TASK DETAILS
What is needed is an exact copy of the lines from the one containing "The image size is (1920, 1039)." through the last line of the entries below, both included.

═══ INPUT DATA ═══

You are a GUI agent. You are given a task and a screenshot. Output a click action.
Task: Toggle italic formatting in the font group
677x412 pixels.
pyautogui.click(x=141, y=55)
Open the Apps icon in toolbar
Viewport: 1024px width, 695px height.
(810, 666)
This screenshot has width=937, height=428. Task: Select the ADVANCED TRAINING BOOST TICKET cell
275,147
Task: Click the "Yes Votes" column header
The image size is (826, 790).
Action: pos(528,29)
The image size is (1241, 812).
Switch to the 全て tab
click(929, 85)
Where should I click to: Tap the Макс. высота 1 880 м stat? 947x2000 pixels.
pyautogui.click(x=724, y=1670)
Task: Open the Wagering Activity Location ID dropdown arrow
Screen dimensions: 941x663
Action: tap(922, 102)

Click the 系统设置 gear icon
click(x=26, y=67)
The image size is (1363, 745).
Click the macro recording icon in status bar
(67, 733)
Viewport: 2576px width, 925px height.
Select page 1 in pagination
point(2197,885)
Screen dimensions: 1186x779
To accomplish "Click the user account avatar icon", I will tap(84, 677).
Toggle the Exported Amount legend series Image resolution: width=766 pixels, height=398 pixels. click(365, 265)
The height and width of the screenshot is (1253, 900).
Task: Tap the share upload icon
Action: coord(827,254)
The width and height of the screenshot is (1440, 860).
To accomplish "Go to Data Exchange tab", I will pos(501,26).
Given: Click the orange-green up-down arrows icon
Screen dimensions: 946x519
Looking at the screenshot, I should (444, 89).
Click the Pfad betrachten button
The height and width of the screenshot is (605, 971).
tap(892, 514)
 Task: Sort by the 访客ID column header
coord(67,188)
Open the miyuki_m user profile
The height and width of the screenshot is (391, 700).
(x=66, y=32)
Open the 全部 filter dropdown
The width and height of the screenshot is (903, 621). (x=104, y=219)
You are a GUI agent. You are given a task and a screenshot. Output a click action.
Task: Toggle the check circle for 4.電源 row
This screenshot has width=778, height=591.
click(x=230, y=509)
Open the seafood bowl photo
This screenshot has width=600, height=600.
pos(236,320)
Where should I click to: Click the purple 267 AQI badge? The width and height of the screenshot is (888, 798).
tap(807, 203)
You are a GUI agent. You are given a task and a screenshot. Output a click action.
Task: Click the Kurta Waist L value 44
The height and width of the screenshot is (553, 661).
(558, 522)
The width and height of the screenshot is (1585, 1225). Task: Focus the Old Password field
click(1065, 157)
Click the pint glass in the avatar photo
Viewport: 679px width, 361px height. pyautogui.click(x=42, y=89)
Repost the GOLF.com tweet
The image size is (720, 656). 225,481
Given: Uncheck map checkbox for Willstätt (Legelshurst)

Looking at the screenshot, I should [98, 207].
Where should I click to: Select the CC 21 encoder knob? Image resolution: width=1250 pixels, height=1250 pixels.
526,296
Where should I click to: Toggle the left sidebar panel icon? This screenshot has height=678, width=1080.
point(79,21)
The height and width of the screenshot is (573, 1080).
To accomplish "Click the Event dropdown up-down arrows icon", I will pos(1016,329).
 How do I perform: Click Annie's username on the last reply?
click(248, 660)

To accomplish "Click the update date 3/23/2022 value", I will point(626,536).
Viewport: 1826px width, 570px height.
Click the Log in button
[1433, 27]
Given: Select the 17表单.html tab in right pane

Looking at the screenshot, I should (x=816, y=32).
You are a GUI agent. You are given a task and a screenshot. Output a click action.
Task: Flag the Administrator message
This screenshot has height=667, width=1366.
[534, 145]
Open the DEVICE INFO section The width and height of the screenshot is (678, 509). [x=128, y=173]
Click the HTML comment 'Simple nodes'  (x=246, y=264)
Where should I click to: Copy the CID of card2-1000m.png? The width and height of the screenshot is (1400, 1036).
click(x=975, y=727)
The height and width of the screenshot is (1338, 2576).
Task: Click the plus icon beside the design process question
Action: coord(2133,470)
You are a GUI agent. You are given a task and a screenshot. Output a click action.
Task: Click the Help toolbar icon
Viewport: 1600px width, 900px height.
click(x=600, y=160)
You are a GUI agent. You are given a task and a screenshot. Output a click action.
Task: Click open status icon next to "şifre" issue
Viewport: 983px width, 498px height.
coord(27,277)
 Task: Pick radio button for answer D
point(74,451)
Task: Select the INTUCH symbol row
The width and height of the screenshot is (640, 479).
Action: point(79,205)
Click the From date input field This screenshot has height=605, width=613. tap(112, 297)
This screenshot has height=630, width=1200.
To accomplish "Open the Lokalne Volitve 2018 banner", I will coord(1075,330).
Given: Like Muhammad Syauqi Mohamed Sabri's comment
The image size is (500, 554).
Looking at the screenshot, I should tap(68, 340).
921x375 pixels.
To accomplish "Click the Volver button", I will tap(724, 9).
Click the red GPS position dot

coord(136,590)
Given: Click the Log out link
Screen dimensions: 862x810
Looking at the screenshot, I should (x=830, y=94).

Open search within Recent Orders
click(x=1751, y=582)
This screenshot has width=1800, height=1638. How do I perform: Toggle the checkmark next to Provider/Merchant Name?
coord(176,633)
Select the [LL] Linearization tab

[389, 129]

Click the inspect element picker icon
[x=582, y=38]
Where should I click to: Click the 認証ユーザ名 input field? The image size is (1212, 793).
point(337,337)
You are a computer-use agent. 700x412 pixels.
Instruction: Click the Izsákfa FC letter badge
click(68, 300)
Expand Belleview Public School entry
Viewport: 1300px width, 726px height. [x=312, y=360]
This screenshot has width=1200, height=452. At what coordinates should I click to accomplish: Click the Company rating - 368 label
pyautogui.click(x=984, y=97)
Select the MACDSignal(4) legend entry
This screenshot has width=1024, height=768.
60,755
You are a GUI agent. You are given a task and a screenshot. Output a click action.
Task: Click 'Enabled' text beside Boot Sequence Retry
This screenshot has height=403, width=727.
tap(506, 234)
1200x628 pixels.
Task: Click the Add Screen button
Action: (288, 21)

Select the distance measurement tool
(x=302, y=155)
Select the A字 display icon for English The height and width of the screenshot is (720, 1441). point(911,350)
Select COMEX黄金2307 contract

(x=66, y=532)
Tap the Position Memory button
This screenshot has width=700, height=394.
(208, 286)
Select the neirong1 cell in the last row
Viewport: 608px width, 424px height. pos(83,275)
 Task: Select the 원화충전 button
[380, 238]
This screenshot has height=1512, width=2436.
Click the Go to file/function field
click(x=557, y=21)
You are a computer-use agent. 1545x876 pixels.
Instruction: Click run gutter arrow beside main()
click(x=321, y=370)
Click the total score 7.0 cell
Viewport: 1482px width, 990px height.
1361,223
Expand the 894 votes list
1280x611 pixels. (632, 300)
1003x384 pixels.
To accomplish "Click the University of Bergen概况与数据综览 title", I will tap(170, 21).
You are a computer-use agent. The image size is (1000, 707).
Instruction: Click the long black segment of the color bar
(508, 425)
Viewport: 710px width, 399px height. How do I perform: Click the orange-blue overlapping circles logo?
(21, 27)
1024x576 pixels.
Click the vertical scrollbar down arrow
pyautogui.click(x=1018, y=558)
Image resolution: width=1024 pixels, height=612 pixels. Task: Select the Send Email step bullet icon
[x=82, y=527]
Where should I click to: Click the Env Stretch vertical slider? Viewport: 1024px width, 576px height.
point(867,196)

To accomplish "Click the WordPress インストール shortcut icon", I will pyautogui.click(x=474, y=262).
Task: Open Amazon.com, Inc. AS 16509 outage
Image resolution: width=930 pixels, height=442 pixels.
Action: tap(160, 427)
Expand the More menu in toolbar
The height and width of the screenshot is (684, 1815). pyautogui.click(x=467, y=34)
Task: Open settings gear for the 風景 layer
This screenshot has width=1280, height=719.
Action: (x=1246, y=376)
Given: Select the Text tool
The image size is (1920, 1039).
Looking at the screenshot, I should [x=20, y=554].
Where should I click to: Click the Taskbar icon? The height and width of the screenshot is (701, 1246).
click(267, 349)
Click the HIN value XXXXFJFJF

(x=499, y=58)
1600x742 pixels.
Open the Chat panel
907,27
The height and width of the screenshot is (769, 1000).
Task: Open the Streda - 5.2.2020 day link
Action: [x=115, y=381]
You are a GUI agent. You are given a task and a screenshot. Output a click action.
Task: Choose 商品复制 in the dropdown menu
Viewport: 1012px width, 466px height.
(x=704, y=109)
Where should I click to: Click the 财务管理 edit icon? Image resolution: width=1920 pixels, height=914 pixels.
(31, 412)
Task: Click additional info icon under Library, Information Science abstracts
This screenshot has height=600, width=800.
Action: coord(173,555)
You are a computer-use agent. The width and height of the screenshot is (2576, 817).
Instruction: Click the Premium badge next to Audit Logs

═══

YOUR RESPONSE
The image size is (1920, 1039).
Looking at the screenshot, I should [x=20, y=554].
Where should I click to: Click the Taskbar icon? The height and width of the screenshot is (701, 1246).
click(267, 349)
Click the HIN value XXXXFJFJF

(x=499, y=58)
1600x742 pixels.
Open the Chat panel
907,27
The height and width of the screenshot is (769, 1000).
Task: Open the Streda - 5.2.2020 day link
Action: [x=115, y=381]
You are a GUI agent. You are given a task and a screenshot. Output a click action.
Task: Choose 商品复制 in the dropdown menu
Viewport: 1012px width, 466px height.
(x=704, y=109)
Where should I click to: Click the 财务管理 edit icon? Image resolution: width=1920 pixels, height=914 pixels.
(31, 412)
Task: Click additional info icon under Library, Information Science abstracts
This screenshot has height=600, width=800.
Action: coord(173,555)
You are a computer-use agent. The width and height of the screenshot is (2576, 817).
Instruction: Click the Premium badge next to Audit Logs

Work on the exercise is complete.